College students have to read thousands upon thousands of pages every semester just to stay caught up in various classes A new pilot program has the potential to make this process easier.
The app Eariously will be coming to the Northwest campus in January and will provide students with a new way to read their various assignments. This app allows users to program an article or website into its search bar and the app will provide an audio reading of the article or website.
Gordon Fischer, a Peace Corps volunteer and teacher was interviewed by the creators of Eariously about his experiences with education and ADHD and how something like Eariously will help students learn.
“Eariously can help anyone learn about the news, and one of the things I'm gonna look forward to is, for example, like while I'm cooking, you can also be learning. While you're commuting, you can be learning,” Fischer said. “Those are the two times I really think I'll be able to use Eariously, and always being able to stay up to date is really important as an educator.”
The Eariously program is currently looking for students to sign up for the January pilot program.
Junior, interactive digital media and visual imaging major Kia Jones, works closely with the Eariously program here at Northwest.
“On the first day of school, Jacquie Lamer invited me onto a conference call with the co-creator, Nick Rimsa,” Jones said. “She found out about Eariously through Twitter and thought I’d be interested in seeing what comes of it.”
The company, which is based in Los Angeles, is in the developing stages and is looking for more information on what college students need. This has resulted in Jones being a student liaison to Eariously and working to bring the program here to Northwest.
“Nick was looking for a student to help give him some insights on the various learning needs of college students when it came to college-level reading assignments,” Jones said. “So we’ve basically been working together on discovering more about those needs here at Northwest.”
Jones believes that this program will be beneficial for all Bearcats and encourages people to try it out and sign up for the pilot program in January.
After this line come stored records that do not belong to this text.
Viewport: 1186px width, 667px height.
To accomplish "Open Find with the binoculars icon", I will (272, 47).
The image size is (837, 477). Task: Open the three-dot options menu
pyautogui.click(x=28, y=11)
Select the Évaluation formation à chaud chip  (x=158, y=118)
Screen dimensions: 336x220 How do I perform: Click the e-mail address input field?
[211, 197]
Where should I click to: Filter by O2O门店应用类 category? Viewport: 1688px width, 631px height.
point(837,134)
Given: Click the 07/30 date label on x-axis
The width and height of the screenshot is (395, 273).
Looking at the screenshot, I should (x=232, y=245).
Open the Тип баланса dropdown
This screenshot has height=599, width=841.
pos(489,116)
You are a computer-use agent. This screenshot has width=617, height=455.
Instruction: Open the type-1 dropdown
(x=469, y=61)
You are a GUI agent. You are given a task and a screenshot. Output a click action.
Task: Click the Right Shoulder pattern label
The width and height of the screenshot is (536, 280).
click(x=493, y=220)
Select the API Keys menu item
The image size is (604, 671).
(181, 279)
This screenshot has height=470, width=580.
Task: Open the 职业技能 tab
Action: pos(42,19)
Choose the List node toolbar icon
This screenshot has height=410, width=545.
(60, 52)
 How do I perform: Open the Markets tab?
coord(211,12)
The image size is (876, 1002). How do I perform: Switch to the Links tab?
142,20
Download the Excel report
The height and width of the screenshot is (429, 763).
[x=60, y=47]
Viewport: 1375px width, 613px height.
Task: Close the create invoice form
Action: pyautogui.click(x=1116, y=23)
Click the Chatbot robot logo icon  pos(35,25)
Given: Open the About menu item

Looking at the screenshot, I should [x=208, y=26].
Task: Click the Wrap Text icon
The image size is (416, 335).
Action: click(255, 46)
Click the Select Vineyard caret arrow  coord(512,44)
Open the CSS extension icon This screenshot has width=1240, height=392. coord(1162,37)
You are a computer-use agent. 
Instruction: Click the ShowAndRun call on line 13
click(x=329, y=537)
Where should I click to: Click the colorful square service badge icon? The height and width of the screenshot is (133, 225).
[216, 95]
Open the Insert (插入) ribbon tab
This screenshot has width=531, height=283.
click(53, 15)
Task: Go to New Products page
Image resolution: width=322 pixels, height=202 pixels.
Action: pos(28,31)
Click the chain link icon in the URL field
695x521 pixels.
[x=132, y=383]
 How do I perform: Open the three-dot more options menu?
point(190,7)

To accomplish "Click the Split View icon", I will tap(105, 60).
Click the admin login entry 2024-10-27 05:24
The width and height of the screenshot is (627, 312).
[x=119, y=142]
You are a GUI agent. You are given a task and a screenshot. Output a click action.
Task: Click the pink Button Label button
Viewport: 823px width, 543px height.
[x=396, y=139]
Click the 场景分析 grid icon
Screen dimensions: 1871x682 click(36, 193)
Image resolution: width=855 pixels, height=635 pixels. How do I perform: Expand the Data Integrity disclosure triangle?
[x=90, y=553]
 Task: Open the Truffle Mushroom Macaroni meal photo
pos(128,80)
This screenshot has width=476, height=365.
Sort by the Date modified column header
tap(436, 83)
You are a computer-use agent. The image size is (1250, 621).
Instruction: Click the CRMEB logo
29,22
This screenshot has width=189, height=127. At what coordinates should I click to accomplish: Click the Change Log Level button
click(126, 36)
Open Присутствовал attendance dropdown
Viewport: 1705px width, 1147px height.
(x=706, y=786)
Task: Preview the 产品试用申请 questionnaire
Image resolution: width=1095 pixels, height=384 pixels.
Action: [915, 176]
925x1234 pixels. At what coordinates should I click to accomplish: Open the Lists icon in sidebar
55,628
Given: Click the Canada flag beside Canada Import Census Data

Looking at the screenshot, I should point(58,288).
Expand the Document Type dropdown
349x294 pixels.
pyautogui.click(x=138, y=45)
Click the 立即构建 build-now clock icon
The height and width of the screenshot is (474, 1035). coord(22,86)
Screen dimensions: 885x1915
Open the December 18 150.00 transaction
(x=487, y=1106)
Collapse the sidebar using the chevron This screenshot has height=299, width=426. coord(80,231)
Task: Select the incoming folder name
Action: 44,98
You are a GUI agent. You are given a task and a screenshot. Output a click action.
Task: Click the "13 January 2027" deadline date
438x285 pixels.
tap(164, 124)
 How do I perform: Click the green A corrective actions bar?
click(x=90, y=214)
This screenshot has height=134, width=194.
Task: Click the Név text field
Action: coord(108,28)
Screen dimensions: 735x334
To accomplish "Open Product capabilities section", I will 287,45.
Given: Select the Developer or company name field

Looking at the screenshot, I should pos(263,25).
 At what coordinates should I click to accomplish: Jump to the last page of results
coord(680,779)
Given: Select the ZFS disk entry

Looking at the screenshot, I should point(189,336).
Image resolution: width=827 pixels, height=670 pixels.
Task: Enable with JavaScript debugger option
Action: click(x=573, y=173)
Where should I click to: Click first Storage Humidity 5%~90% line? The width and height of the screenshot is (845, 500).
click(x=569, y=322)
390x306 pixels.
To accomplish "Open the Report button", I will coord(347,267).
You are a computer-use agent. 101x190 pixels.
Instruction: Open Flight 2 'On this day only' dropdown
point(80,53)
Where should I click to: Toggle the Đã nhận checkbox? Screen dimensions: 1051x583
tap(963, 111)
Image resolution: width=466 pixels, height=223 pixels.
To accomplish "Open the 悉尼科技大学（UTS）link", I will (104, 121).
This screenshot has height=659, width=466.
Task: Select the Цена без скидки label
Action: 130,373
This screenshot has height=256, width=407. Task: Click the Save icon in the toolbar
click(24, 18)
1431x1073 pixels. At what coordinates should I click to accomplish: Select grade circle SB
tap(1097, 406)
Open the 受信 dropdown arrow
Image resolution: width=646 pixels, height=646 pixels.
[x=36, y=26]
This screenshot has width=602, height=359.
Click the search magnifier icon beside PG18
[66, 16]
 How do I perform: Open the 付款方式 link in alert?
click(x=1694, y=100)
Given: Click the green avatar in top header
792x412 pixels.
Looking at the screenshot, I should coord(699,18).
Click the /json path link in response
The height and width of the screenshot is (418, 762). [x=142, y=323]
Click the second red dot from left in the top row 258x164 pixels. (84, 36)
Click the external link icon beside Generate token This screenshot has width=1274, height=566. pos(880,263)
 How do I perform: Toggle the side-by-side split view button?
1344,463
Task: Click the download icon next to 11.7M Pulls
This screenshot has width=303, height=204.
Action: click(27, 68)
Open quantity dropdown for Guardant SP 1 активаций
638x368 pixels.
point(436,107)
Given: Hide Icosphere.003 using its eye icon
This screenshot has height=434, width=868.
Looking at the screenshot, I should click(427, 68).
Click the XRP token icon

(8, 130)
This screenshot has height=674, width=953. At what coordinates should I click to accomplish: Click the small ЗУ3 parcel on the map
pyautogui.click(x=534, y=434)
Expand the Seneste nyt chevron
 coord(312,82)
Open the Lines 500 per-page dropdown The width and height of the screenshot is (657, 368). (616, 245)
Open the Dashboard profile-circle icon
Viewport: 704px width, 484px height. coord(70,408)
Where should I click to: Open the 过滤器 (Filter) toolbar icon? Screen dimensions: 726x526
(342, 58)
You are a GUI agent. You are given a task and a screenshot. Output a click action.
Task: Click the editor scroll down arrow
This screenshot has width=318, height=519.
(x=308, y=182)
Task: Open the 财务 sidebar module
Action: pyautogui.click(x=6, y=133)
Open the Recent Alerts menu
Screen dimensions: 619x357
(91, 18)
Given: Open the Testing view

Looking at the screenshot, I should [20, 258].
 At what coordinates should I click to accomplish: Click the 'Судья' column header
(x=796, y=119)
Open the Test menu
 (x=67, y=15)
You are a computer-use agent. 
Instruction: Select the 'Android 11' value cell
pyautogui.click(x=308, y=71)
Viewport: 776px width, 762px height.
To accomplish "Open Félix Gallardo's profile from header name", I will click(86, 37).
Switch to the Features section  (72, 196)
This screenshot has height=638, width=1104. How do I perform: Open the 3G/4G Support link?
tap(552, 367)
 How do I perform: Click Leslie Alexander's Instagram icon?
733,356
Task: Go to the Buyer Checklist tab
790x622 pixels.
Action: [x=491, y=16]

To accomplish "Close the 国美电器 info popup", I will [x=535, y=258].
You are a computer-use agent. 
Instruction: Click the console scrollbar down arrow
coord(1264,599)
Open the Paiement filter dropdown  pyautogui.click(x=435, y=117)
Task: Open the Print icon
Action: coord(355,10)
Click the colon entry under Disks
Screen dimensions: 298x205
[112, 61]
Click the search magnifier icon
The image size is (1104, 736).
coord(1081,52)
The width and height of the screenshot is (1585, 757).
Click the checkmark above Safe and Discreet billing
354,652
“This is a really useful tool for students that retain information better by listening. It can also be helpful for lengthy reading and makes it possible to listen to the content anywhere you go,” Jones said. “The software will be available to people on the wait list in January. I’m not sure if we have an exact date yet. There will also be a focus group for students interested in sharing some feedback about what they think of the software and how they can use it.”